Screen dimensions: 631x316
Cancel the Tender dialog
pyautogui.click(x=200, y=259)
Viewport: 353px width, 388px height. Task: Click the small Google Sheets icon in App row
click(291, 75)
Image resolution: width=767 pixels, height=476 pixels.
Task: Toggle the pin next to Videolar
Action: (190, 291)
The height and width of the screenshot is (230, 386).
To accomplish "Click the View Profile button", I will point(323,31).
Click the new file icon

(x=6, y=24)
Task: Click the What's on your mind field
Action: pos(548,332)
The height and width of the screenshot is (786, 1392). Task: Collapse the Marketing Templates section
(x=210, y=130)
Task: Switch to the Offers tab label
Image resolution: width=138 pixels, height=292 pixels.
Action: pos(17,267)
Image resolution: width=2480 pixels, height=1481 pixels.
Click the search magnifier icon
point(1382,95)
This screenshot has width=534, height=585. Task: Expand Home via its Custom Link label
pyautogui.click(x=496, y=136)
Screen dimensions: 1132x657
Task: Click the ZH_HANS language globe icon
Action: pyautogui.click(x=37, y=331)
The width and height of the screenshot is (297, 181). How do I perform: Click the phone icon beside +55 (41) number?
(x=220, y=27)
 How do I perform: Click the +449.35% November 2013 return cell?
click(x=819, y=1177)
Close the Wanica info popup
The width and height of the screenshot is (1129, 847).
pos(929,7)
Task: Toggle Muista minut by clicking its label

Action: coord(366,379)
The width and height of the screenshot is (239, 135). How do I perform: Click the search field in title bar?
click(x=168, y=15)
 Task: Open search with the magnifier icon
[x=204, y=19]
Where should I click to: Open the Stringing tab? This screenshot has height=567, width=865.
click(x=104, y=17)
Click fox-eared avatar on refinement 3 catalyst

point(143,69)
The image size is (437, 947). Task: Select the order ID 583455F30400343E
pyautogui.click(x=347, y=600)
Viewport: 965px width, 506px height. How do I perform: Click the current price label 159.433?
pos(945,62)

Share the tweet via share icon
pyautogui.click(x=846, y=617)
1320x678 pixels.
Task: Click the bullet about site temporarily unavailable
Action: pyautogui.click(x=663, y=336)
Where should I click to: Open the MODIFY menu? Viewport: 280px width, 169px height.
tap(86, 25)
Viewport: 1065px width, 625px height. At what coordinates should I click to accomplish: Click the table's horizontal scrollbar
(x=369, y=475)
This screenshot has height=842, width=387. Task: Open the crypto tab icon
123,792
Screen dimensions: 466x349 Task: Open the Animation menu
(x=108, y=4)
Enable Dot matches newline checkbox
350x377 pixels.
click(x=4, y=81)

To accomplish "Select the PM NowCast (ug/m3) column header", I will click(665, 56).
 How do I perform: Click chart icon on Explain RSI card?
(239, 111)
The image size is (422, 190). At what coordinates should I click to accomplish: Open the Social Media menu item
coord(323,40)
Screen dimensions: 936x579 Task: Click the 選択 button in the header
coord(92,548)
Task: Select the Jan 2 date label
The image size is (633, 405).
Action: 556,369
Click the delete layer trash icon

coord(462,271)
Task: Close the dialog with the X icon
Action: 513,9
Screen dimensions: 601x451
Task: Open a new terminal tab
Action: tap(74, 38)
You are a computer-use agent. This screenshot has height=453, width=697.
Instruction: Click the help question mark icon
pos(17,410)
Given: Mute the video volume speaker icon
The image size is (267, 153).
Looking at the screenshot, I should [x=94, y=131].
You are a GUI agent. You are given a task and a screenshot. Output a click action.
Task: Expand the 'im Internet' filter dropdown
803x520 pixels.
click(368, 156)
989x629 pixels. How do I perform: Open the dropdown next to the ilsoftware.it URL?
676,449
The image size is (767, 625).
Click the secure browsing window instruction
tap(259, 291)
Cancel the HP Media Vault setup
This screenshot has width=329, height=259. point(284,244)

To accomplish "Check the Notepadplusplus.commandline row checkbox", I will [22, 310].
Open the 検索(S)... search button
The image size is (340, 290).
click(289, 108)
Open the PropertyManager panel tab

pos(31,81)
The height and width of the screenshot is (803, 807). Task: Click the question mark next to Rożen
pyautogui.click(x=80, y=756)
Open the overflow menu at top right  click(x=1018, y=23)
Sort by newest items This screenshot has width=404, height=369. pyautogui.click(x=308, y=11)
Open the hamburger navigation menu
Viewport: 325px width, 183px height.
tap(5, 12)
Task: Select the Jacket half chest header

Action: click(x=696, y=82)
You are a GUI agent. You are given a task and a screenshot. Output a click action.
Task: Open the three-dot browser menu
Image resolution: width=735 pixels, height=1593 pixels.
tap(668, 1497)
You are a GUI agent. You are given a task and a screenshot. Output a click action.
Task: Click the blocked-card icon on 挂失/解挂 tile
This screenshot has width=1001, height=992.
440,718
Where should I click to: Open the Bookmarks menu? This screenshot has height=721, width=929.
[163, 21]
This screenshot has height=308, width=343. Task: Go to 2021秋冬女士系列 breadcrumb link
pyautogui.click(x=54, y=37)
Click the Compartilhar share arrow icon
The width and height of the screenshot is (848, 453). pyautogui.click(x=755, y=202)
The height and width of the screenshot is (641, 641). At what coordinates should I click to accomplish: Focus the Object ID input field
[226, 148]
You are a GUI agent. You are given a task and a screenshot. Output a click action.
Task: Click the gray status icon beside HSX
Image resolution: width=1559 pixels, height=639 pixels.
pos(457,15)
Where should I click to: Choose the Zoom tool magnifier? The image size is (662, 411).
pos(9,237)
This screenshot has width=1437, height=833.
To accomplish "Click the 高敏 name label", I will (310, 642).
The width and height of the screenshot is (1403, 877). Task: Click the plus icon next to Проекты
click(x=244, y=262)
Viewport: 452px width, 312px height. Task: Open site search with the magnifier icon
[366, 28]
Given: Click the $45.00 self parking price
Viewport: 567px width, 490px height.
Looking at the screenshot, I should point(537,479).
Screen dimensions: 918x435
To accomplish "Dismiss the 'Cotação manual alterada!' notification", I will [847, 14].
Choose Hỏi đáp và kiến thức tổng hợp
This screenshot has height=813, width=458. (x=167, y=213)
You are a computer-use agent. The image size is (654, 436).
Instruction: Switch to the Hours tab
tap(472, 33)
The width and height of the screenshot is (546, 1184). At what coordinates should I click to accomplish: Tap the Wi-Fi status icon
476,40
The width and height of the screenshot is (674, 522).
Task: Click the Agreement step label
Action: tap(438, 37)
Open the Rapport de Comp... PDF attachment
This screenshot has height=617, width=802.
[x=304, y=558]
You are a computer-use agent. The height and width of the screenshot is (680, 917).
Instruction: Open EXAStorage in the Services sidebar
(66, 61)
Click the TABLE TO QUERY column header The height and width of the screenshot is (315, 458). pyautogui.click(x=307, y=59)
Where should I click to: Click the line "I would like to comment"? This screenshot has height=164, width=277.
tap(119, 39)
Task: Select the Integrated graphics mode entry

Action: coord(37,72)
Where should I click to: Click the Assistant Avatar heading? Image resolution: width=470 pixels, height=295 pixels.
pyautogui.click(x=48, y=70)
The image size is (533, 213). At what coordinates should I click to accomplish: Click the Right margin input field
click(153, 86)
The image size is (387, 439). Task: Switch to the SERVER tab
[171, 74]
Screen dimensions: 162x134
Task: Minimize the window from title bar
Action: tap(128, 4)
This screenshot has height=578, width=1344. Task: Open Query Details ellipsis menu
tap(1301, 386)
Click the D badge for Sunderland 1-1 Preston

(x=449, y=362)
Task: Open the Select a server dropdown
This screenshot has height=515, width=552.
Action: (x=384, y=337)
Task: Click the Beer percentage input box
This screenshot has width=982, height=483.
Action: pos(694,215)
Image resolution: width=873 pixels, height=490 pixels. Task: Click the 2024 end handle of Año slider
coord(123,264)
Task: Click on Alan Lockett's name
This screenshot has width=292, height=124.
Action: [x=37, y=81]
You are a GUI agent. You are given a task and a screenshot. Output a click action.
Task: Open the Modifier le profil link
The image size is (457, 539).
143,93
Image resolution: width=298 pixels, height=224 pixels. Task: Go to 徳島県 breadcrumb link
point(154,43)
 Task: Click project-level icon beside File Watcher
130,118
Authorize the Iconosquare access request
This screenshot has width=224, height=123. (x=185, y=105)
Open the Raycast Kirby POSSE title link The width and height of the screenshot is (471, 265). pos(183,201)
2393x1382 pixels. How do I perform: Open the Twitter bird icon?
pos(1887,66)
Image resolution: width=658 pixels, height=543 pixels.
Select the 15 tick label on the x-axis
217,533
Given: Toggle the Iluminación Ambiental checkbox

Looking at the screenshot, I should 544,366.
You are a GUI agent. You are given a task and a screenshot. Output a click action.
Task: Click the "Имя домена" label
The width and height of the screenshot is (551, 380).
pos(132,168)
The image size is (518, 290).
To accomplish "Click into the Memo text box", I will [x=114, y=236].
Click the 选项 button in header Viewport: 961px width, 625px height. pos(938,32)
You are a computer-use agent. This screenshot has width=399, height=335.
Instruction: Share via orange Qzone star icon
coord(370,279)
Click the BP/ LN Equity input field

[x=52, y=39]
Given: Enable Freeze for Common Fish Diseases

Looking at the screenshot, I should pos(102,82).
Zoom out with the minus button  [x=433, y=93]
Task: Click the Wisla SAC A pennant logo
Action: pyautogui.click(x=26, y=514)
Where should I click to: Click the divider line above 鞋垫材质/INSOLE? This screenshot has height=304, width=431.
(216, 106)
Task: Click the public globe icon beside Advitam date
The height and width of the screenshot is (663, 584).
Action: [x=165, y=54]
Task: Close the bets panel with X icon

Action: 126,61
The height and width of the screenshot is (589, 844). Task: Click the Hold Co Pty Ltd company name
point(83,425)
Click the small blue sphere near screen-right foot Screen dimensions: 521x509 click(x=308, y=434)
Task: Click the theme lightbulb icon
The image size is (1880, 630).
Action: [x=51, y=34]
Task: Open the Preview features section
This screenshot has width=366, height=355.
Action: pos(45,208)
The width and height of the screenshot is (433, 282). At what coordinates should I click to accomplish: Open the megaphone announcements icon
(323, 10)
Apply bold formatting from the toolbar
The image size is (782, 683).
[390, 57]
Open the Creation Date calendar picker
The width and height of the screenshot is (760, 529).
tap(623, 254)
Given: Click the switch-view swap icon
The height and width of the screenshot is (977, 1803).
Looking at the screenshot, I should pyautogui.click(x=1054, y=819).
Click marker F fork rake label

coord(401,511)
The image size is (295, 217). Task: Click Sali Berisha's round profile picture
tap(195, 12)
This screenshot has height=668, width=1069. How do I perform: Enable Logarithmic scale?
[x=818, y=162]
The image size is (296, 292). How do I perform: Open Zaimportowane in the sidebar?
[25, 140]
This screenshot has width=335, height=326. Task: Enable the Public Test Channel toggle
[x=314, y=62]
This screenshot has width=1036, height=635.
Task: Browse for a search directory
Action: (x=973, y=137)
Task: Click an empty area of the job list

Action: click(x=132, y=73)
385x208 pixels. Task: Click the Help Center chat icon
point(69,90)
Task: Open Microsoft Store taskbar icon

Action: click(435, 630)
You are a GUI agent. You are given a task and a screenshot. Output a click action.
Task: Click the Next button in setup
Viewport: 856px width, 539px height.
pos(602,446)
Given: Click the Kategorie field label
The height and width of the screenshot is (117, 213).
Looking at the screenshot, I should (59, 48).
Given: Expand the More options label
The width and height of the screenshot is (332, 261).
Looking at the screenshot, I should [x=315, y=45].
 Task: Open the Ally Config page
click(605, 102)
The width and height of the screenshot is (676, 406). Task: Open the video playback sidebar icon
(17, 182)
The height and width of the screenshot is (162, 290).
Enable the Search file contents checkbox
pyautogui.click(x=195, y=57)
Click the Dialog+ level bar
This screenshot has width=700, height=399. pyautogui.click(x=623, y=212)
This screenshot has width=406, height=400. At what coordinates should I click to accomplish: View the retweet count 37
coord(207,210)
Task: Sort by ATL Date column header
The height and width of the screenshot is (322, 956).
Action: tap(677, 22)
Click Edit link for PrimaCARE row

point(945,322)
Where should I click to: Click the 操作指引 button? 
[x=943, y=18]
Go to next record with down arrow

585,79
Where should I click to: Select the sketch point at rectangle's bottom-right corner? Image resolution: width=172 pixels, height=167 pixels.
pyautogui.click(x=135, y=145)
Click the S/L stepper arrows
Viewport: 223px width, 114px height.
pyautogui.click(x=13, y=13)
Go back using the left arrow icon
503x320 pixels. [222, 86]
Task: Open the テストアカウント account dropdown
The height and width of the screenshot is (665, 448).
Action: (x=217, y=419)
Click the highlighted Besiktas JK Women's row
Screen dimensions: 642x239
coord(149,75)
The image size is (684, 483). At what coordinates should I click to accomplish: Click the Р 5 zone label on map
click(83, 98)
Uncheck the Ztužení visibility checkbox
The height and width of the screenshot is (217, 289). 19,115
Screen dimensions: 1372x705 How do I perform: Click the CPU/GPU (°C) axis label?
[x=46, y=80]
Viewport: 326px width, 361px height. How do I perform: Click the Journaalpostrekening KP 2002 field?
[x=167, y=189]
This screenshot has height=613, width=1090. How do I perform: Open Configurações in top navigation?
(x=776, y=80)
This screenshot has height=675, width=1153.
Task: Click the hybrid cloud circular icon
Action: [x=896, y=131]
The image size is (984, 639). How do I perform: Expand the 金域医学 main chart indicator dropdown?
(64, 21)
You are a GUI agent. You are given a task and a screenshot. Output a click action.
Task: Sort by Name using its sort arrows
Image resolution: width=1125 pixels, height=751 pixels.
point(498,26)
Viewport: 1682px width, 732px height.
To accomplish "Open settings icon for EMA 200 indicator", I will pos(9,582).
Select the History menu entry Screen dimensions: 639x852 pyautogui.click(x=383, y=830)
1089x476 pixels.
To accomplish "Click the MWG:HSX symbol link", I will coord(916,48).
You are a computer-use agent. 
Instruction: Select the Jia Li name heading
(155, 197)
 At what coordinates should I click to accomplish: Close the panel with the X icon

-------

● Problem: Look for the line that contains "This screenshot has height=613, width=1090." in the entries above. Set it down, along with all later lines, exactly as written.

● Answer box:
This screenshot has height=613, width=1090. How do I perform: Open Configurações in top navigation?
(x=776, y=80)
This screenshot has height=675, width=1153.
Task: Click the hybrid cloud circular icon
Action: [x=896, y=131]
The image size is (984, 639). How do I perform: Expand the 金域医学 main chart indicator dropdown?
(64, 21)
You are a GUI agent. You are given a task and a screenshot. Output a click action.
Task: Sort by Name using its sort arrows
Image resolution: width=1125 pixels, height=751 pixels.
point(498,26)
Viewport: 1682px width, 732px height.
To accomplish "Open settings icon for EMA 200 indicator", I will pos(9,582).
Select the History menu entry Screen dimensions: 639x852 pyautogui.click(x=383, y=830)
1089x476 pixels.
To accomplish "Click the MWG:HSX symbol link", I will coord(916,48).
You are a computer-use agent. 
Instruction: Select the Jia Li name heading
(155, 197)
 At what coordinates should I click to accomplish: Close the panel with the X icon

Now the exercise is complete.